MATERIAL TO PROCESS:
_ _ _

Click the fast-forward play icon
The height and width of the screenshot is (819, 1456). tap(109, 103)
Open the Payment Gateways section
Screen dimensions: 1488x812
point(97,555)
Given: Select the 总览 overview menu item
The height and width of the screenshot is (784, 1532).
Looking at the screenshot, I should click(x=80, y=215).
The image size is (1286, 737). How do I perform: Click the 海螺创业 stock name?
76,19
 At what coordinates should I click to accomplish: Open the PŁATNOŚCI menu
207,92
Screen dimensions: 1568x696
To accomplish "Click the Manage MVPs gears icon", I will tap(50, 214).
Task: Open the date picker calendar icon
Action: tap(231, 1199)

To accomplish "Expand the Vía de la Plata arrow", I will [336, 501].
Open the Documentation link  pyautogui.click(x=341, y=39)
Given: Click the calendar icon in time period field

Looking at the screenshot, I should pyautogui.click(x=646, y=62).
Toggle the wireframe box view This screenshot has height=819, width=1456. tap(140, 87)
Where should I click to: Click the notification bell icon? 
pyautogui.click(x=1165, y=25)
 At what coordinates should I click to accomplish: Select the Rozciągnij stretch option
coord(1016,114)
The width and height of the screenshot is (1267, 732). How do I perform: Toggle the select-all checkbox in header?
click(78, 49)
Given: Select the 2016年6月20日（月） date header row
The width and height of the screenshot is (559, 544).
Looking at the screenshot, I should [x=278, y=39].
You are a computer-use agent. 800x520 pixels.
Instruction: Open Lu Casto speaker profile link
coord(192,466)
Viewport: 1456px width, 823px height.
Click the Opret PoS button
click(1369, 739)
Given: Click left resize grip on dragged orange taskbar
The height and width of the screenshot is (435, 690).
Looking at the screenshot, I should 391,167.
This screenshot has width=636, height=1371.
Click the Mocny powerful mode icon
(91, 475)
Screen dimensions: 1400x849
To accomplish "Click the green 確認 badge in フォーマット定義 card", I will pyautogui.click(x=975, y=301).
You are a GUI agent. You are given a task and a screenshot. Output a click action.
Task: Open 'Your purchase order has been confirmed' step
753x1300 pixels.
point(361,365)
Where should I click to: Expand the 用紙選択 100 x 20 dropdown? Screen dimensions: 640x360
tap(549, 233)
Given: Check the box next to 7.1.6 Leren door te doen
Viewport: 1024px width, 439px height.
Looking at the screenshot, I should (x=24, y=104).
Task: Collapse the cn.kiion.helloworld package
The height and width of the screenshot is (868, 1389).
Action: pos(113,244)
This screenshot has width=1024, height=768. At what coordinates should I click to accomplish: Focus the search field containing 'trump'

_ _ _

PROBLEM REQUIREMENTS: Reproduce every one of the lines above without changing anything.

RESULT OF THE TASK:
Click the fast-forward play icon
The height and width of the screenshot is (819, 1456). tap(109, 103)
Open the Payment Gateways section
Screen dimensions: 1488x812
point(97,555)
Given: Select the 总览 overview menu item
The height and width of the screenshot is (784, 1532).
Looking at the screenshot, I should click(x=80, y=215).
The image size is (1286, 737). How do I perform: Click the 海螺创业 stock name?
76,19
 At what coordinates should I click to accomplish: Open the PŁATNOŚCI menu
207,92
Screen dimensions: 1568x696
To accomplish "Click the Manage MVPs gears icon", I will tap(50, 214).
Task: Open the date picker calendar icon
Action: tap(231, 1199)

To accomplish "Expand the Vía de la Plata arrow", I will [336, 501].
Open the Documentation link  pyautogui.click(x=341, y=39)
Given: Click the calendar icon in time period field

Looking at the screenshot, I should pyautogui.click(x=646, y=62).
Toggle the wireframe box view This screenshot has height=819, width=1456. tap(140, 87)
Where should I click to: Click the notification bell icon? 
pyautogui.click(x=1165, y=25)
 At what coordinates should I click to accomplish: Select the Rozciągnij stretch option
coord(1016,114)
The width and height of the screenshot is (1267, 732). How do I perform: Toggle the select-all checkbox in header?
click(78, 49)
Given: Select the 2016年6月20日（月） date header row
The width and height of the screenshot is (559, 544).
Looking at the screenshot, I should [x=278, y=39].
You are a computer-use agent. 800x520 pixels.
Instruction: Open Lu Casto speaker profile link
coord(192,466)
Viewport: 1456px width, 823px height.
Click the Opret PoS button
click(1369, 739)
Given: Click left resize grip on dragged orange taskbar
The height and width of the screenshot is (435, 690).
Looking at the screenshot, I should 391,167.
This screenshot has width=636, height=1371.
Click the Mocny powerful mode icon
(91, 475)
Screen dimensions: 1400x849
To accomplish "Click the green 確認 badge in フォーマット定義 card", I will pyautogui.click(x=975, y=301).
You are a GUI agent. You are given a task and a screenshot. Output a click action.
Task: Open 'Your purchase order has been confirmed' step
753x1300 pixels.
point(361,365)
Where should I click to: Expand the 用紙選択 100 x 20 dropdown? Screen dimensions: 640x360
tap(549, 233)
Given: Check the box next to 7.1.6 Leren door te doen
Viewport: 1024px width, 439px height.
Looking at the screenshot, I should (x=24, y=104).
Task: Collapse the cn.kiion.helloworld package
The height and width of the screenshot is (868, 1389).
Action: pos(113,244)
This screenshot has width=1024, height=768. At what coordinates should I click to accomplish: Focus the search field containing 'trump'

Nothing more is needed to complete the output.